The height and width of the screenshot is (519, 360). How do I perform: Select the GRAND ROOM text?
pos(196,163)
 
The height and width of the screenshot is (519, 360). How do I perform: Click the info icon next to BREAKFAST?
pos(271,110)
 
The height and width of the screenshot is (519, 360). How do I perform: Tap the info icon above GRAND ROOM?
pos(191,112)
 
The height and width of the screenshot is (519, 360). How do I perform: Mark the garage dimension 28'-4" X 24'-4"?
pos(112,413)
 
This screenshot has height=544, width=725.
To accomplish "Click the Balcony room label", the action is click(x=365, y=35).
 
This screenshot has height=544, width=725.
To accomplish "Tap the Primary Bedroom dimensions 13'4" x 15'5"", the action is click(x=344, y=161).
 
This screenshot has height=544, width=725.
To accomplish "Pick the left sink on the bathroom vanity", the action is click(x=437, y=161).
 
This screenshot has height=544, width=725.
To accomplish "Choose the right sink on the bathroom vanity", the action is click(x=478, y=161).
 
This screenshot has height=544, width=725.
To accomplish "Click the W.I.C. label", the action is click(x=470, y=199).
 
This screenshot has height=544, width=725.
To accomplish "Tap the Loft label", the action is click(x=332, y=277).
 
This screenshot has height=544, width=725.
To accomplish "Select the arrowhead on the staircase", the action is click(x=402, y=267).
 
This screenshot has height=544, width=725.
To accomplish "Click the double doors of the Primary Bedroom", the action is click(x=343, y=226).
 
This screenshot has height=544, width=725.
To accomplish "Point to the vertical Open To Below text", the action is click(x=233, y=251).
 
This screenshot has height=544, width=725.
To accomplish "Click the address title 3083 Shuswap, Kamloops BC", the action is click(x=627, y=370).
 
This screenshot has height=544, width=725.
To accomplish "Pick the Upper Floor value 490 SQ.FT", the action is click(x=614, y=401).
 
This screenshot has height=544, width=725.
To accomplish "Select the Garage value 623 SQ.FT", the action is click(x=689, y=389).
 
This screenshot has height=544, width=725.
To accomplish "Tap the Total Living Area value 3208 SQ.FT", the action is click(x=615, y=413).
◇ ◇ ◇ ◇ ◇
*WORK TO COMPLETE:* Gather each line of the items above that contains the word "Bedroom". Case counts.

*COMPLETE RESPONSE:*
To accomplish "Tap the Primary Bedroom dimensions 13'4" x 15'5"", the action is click(x=344, y=161).
To accomplish "Click the double doors of the Primary Bedroom", the action is click(x=343, y=226).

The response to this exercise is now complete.